It is not for me to tell other journalists how to do their job but when Helen McEntee says, in the clip below, “you can’t tell millions of people who are fleeing starvation and war and many other crises not to seek a better life” one might have thought an obvious riposte would be the word “why” followed by a question mark.
Helen McEntee is, we might sometimes forget, the Minister for Justice of Ireland, not the Minister for the rest of the world. Her obligations are to this country, not the world’s tired huddled and teeming masses, eager for accommodation on our shores.
This is not to say that Ireland should not admit any migrants. Listen to her carefully in the clip above: Until relatively recently, this country was accommodating, in relatively good order, three to four thousand such people every year. But then listen to her even more carefully: Those numbers have quintupled during her time in office and the only solution that she proposes here is to hire more staff to process them.
More bureaucracy: The single transferable solution to every problem.
But of course, the problem is not the speed at which this country processes migrants, but how attractive our system is to them. The public, according to most polls, do not want migrants processed more efficiently. Instead, they want fewer migrants.
Fine Gael – and Helen McEntee could not be clearer on this, as Deputy Leader – has no plans to deliver on that objective.
This country, it is true, does not have the right to deny anybody the right to apply for asylum here. The right to seek asylum is guaranteed under, amongst other things, articles 18 and 19 of the Charter of Fundamental Rights of the European Union.
However, the right to seek asylum does not and never has conferred a right to be granted asylum. The criteria we use to grant people asylum is, largely, a matter for this state and for other sovereign states. That is one reason why Denmark accepts so many fewer migrants seeking asylum than Ireland does.
The Danes, for example, do things very differently than Ireland does. Migrants seeking asylum there with cash or other valuables in excess of €1,300 or so are expected to pay some of their own costs. Those whose applications are denied are immediately detained, pending deportation, which is not the situation here. Those who voluntarily return to their home country are given what effectively amounts to a bribe of around €20,000, but on condition that they can never apply again. This might seem expensive, but it is significantly less than the cost of accommodating them long term.

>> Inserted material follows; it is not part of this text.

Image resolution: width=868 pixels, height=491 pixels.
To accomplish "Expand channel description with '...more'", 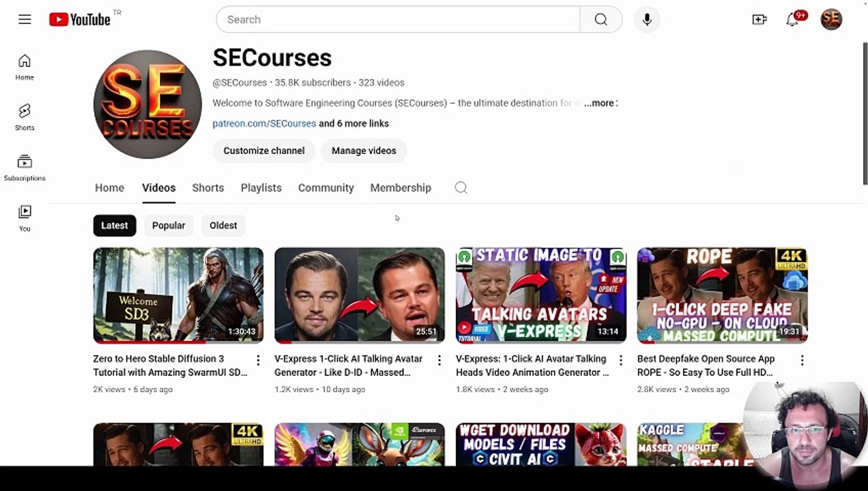I will click(x=601, y=103).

What’s more, Denmark ranks asylum seekers by tiers of risk. Those who it decrees to be at the lowest level of risk are entitled to nothing more than food and a bed, and receive no financial supports from the state. All of this means that coming to Ireland as an Asylum seeker is vastly more attractive than going to Denmark.
But to listen to Minister McEntee, one might have the impression that immigration and asylum is simply a matter beyond the control of the Government – something that has happened to us rather than a set of policy decisions enacted which have encouraged it.
Over the last four years, this outlet has repeatedly highlighted and reported on the various problems which have led to this situation, up to and including the situation which persists to this day of people presenting in Dublin without passports or documentation and being effectively rewarded by the Government for committing a crime.
We have covered Ireland’s remarkably generous benefits and accommodation system, and the impact that this has had on often deprived communities. We have covered the protests and discontent and public disorder that has arisen from the Government’s policies. We have reported on Minister McEntee’s unwillingness, alongside the rest of the Government, to toughen up our laws in any meaningful way.
We have also highlighted the farce that is the Government’s deportation system, which for many years has relied on people choosing to deport themselves, rather than being escorted across our borders and back to their own countries by the Irish state. This issue, too, is largely unchanged.
It is very clear, however, from the clip above that the Government intends little change long term to the problem that it has encouraged to arise. The Minister implies that millions of people have the right to come here if they wish. She is wrong. They do not.
One of the foremost reasons for having a state in the first place is to have borders which the state can control, meaning that the Irish people have a fundamental right to decide who enters our territory and for what purpose. This is a right that is not abrogated by membership of the European Union, as evidenced by the Dutch Government’s decision this week to erect border crossings on its land borders with other EU member states.
The Minister would have the public believe, as they go to vote, that there is little more the Government can do to reduce the number of people coming here. She is being flatly dishonest.
If the electorate wishes to reward her and her party for that dishonesty, that is one thing. But it should do so with eyes wide open, and not be taken for fools.